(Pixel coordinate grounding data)
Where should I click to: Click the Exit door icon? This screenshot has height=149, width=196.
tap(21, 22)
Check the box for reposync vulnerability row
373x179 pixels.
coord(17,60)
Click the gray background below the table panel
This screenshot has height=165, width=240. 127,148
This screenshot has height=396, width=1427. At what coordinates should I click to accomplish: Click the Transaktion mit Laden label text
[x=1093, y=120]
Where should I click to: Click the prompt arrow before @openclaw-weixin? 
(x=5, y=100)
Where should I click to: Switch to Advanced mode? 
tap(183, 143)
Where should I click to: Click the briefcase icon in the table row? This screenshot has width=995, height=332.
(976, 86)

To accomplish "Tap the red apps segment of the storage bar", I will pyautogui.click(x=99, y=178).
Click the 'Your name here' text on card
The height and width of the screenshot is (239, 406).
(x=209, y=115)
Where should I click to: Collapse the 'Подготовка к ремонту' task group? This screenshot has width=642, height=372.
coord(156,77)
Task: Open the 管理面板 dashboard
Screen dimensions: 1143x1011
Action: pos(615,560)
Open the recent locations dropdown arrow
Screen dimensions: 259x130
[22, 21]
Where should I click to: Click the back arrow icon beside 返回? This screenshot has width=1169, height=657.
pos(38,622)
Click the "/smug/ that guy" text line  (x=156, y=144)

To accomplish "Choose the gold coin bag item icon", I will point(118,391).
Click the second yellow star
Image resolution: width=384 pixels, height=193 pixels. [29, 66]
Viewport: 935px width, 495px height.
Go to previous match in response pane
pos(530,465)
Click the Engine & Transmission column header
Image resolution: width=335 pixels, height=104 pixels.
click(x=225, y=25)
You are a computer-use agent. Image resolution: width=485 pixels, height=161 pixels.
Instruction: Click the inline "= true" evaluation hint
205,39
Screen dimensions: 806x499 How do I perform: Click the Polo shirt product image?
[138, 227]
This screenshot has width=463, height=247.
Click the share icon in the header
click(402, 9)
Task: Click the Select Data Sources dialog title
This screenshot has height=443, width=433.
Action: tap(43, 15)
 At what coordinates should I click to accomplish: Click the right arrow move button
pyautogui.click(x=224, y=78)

* The problem: Word for word, restate only the lines from the one containing "Screen dimensions: 806x499" through the last line of the entries, with both ends kept.

* Finished exercise:
Screen dimensions: 806x499 How do I perform: Click the Polo shirt product image?
[138, 227]
This screenshot has width=463, height=247.
Click the share icon in the header
click(402, 9)
Task: Click the Select Data Sources dialog title
This screenshot has height=443, width=433.
Action: tap(43, 15)
 At what coordinates should I click to accomplish: Click the right arrow move button
pyautogui.click(x=224, y=78)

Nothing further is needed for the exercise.